Profound Retardation: Still A Thing

 h/t WRSA

Link to Ima Retard's site at the OP.
















Life Is Hard.

It's Harder When You're A Fucking Retard.

Write that on your hand with a Sharpie, lest ye forget.

But let's grant the retarded premise, to illustrate the magnitude of retardation in play here, and the dearth of IQ points behind it.

So, for this to be anything but fever dreams of the insane, we'll just admit that literally millions of pilots have been in on this scheme since the first high-altitude aircraft, like for example the B-17, first flew. Every single one of them, who of course went on to become jet air transport pilots after WW2, along with millions of never-military civilian pilots, first officers, and flight engineers.

All in on the plot.

And all those millions of A&P mechanics, who never spilled the beans.

The engineers who snuck giant chemical tanks onto every aircraft. Hundreds of thousands of them, at companies like McDonnell, Douglas, Boeing, Lockheed, etc. All the people who built the tanks and installed them, along with the spray apparatus. In 100 other countries too.

Then there are the millions of people at hundreds of airports for decades and decades, dutifully filling those tanks at every airport all over the country. The guys who trucked in the chemtrail chemicals, every single day and night.

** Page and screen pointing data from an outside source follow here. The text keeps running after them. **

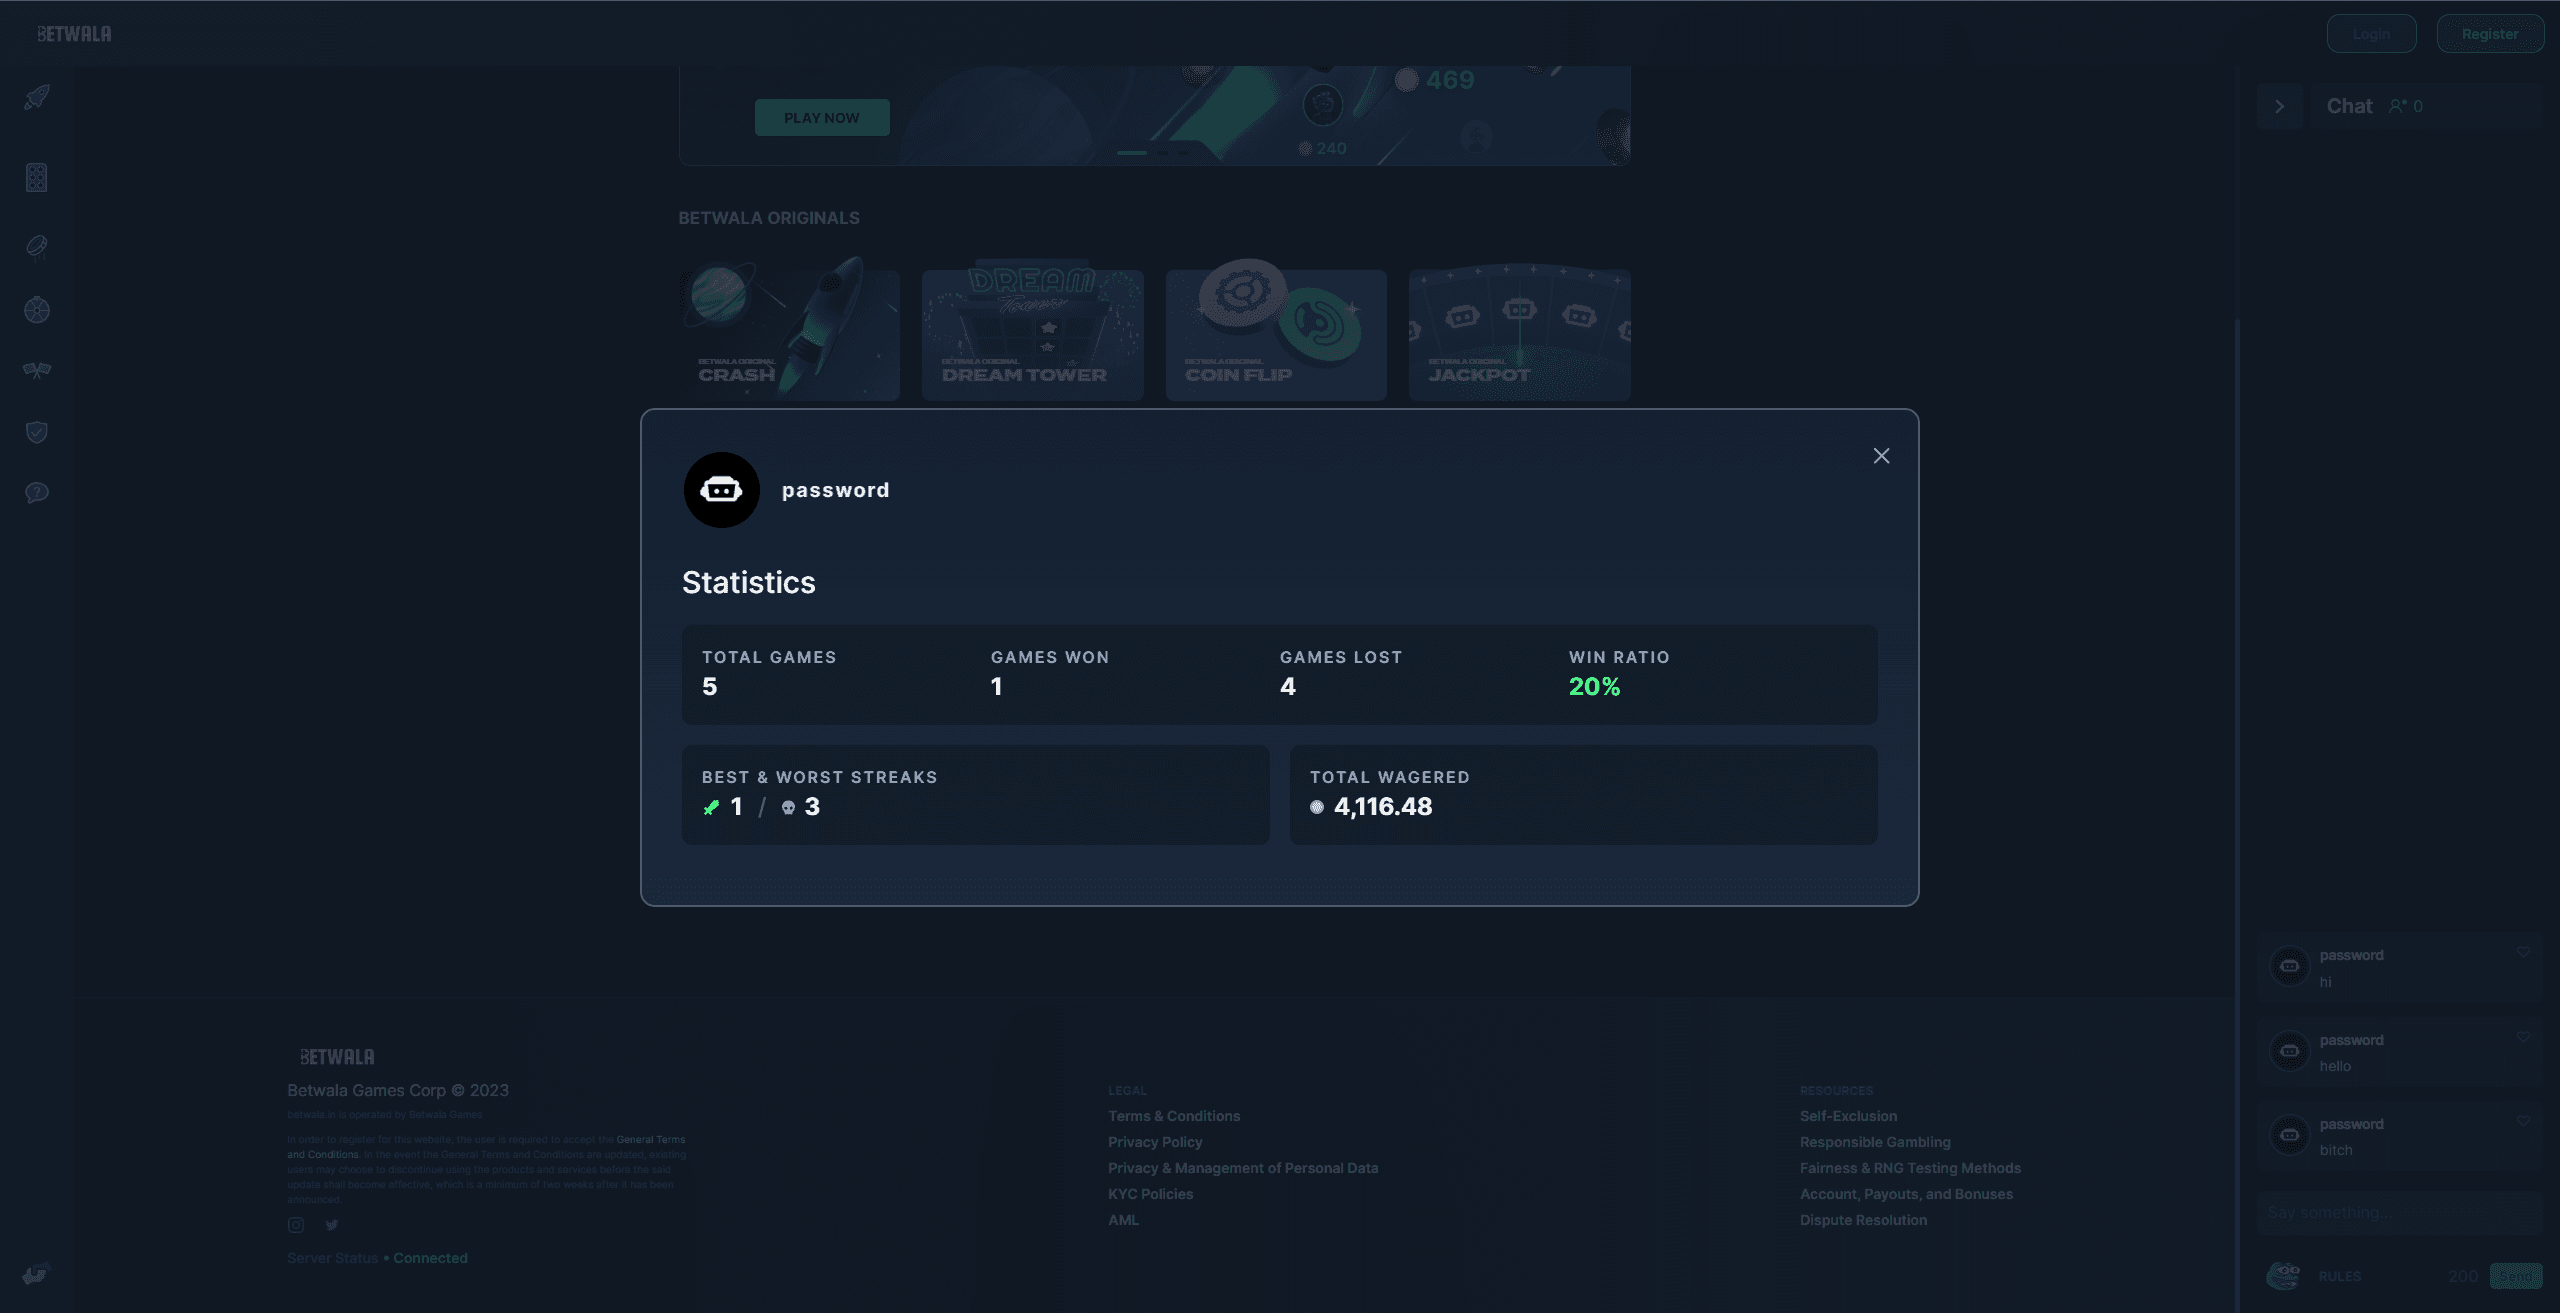Open the Coin Flip sidebar icon
The height and width of the screenshot is (1313, 2560).
pos(37,246)
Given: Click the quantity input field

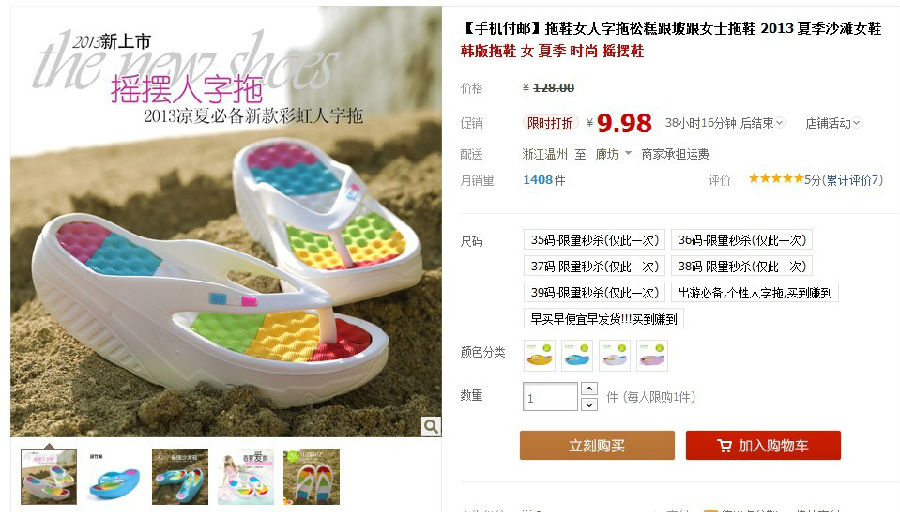Looking at the screenshot, I should 550,397.
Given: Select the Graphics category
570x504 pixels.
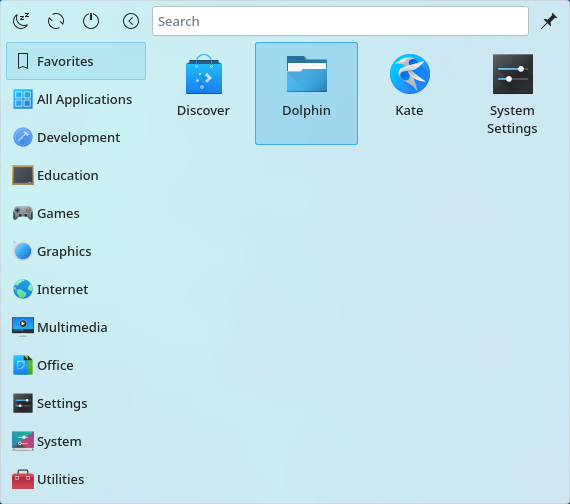Looking at the screenshot, I should point(76,251).
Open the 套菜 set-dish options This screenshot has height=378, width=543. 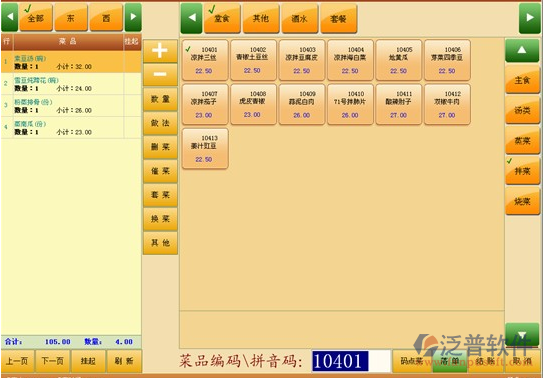coord(160,195)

The guys who designed the chemtrail dispersal systems, and the guys who maintain them 24/7/365.

And not just he drivers who deliver the chemicals, but everyone at all the companies that make them, since ever, dear little retard.

Literally tens of millions of people who service this vast conspiracy, since the first contrails were discovered by flying at altitude, back in the 1930s.

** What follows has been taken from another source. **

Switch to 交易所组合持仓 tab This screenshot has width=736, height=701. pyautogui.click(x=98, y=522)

And no one uttered a peep of confirmation, until our intrepid retard single-handedly cracked the case, aided and abetted by a second-grade dropout's misunderstanding of science, held by both the author of this piece of codswallop, and of course, ostensibly, by legendary scientific soopergenius RFKJr hisownself.

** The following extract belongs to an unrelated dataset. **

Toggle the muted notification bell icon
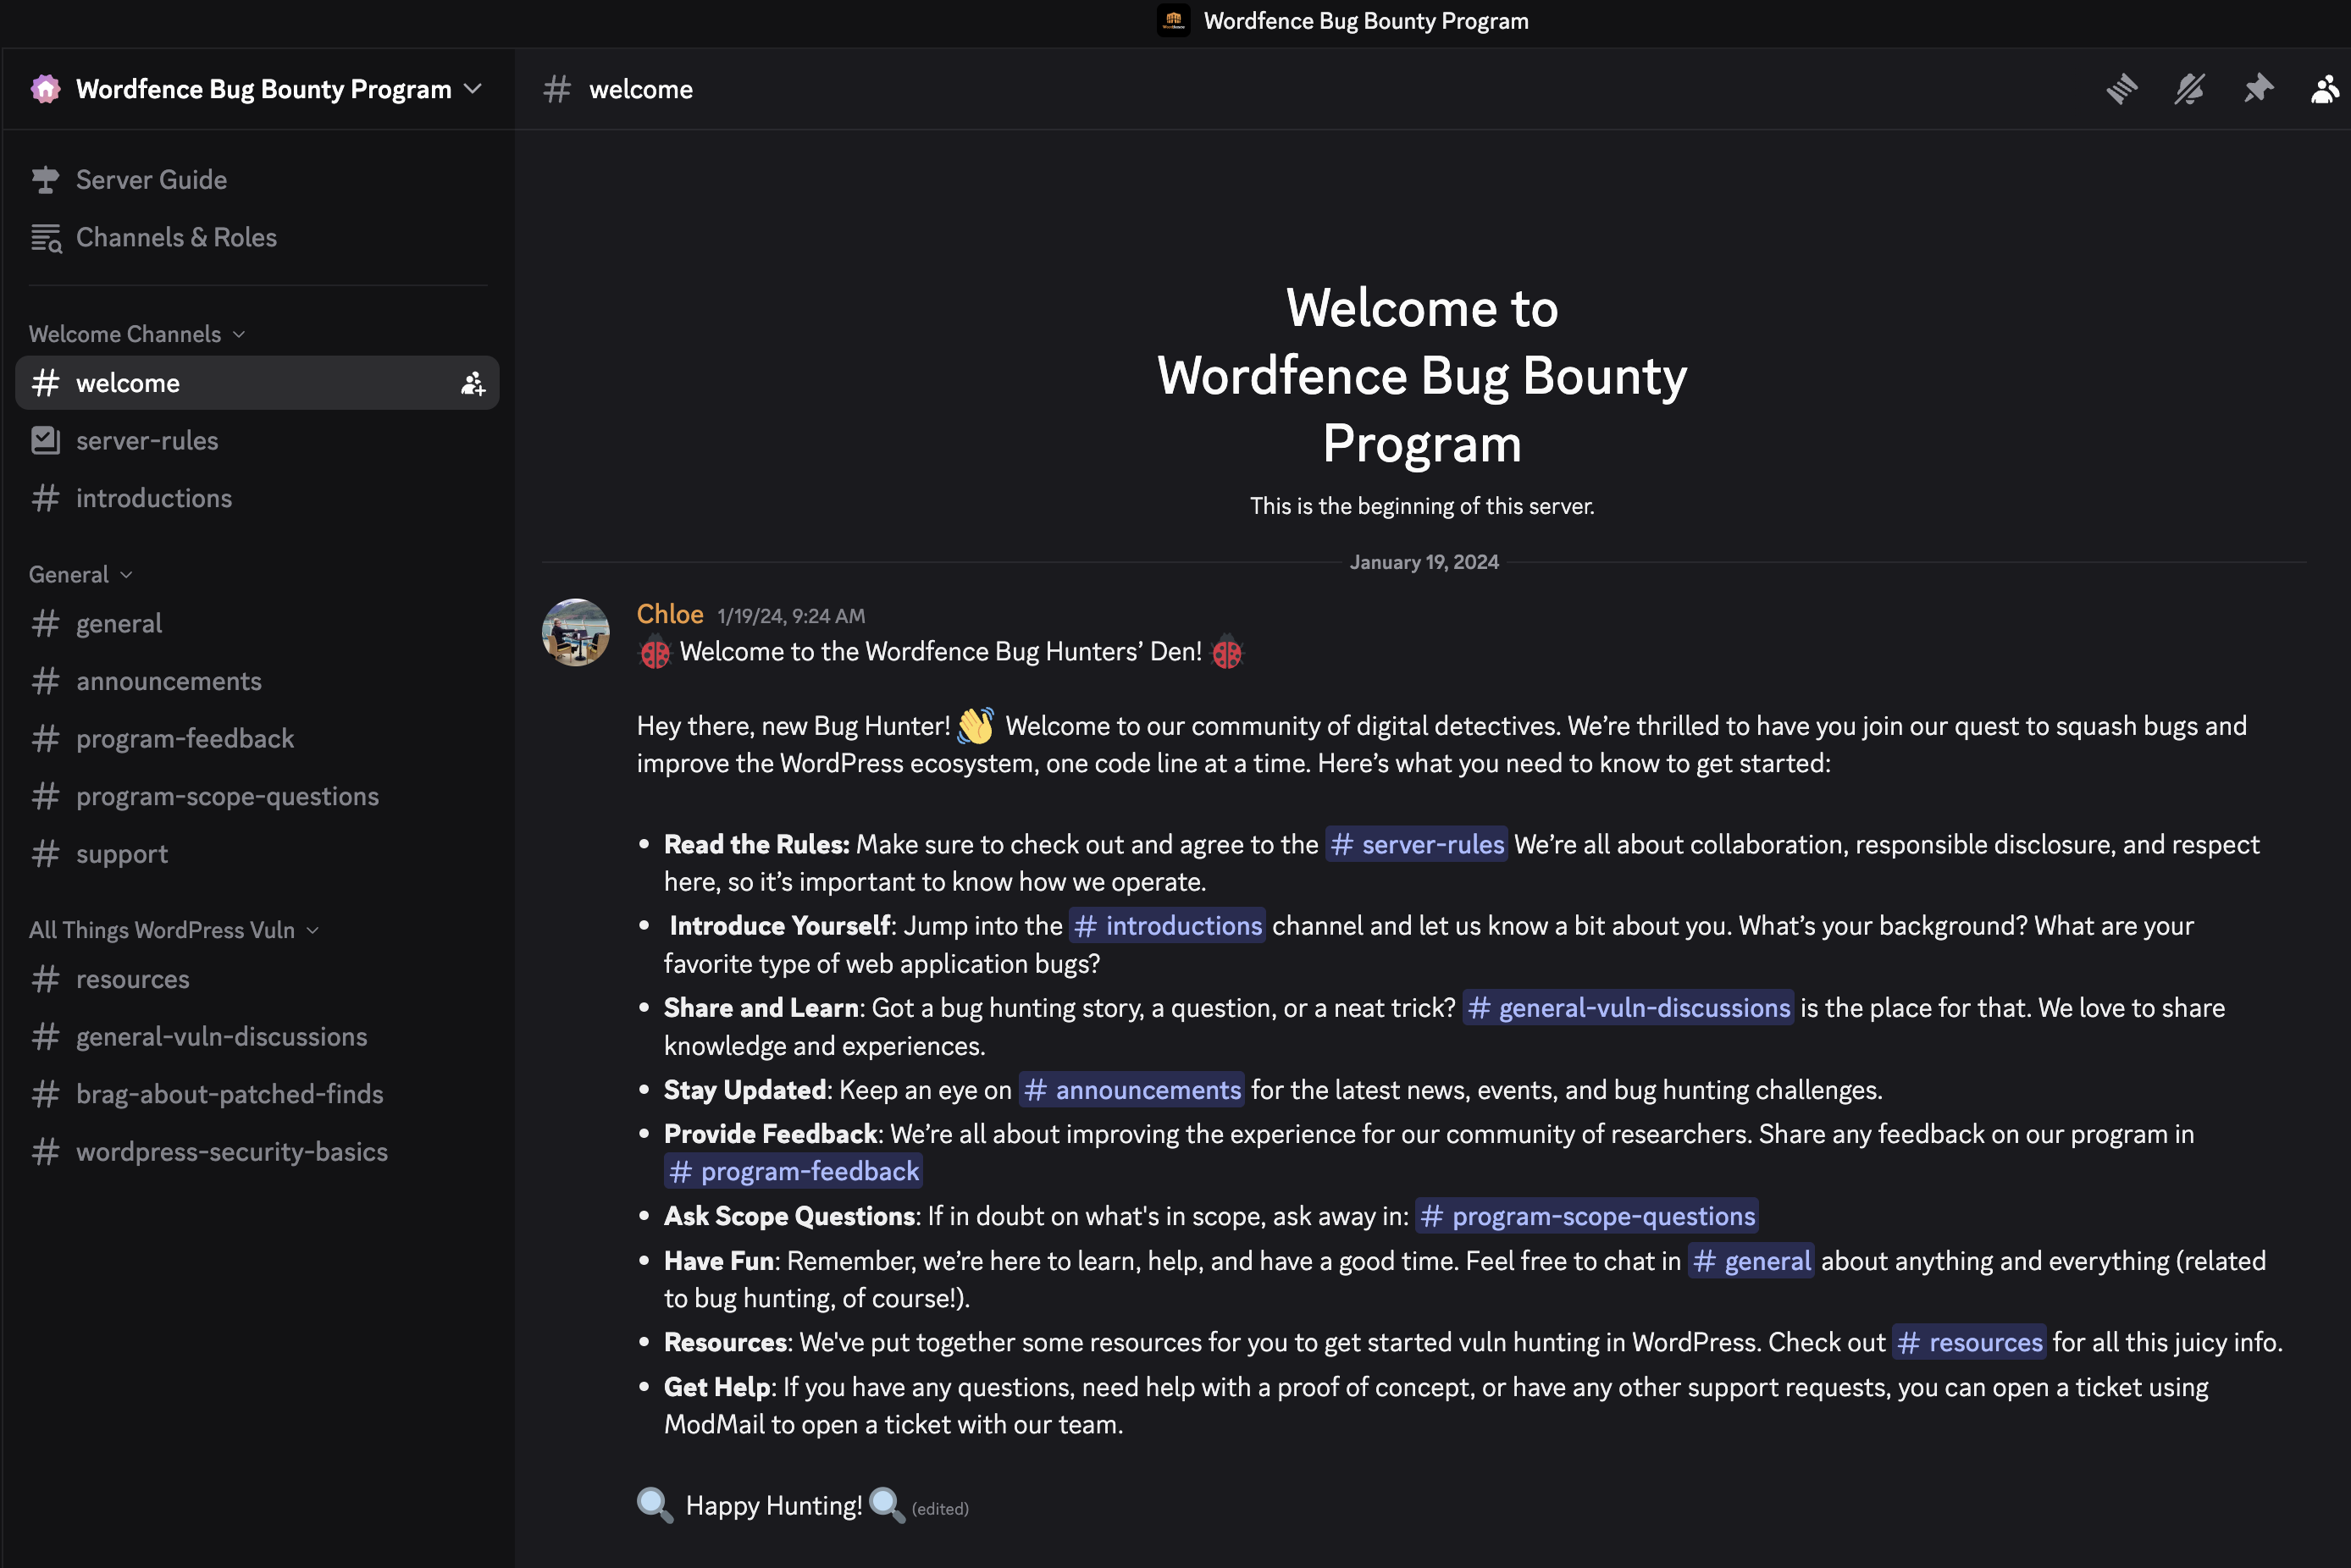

Yup, you cracked the case from your mom's basement, after legions of happy internet fucktards tried and failed.

In the words of Dr. Evil:

Riiiiiiiiiiiiiiiiiiiiiiiiiiiiiiiiiiiiiiiiiiiiiiiight.

Dear Internet Chemtrail Fucktards:

A little Science 101 for ya.

When you combust C(x)H(x)O(x), you get two byproducts, Every. Single. Time.

CO2, and H2O.

And by this barely-understood phenomenon, when H2O escapes as the byproduct of combustion, at altitude, where temperatures are less than 32° F., the water vapor makes this amazing and seldom-found item in nature called ICE.

Usually as crystals, blasted out by the ton, from any combustion engine on a high-flying airplane.

Which make condensation trails ("contrails", numbnuts, not "chemtrails").

Which even dumbfuck high-school dropout flight crew on B-17s could understand in the 1930s and 1940s, before Common Core became the norm for misleading gullible idiot children into thinking basic chemistry was a vast plot to poison the country.

So to anyone to whom this all is news, kindly grow another two or three dozen IQ points to get your chin above the "moron" line, and STFU until you do.

It's embarrassing to have to kick the retards, but sometimes, it's the only way to break the ground circuit when they're peeing on the electric fence. Again.

Word to your mother: Goddamned fetal-alcohol syndrome lead-paint-chip chewing retards on the internet are not a substitute for actual brains, to the same degree that shit is not either, for those who never knew that.

It's actually a slam on the entire species to have to point this out to some people. Please, stop living up to everyone's expectations of the internet.

And while we're up: throw away the tooth under your pillow. The Tooth Fairy isn't coming, since your mommy died, so no more quarters will be forthcoming. Someone had to tell you.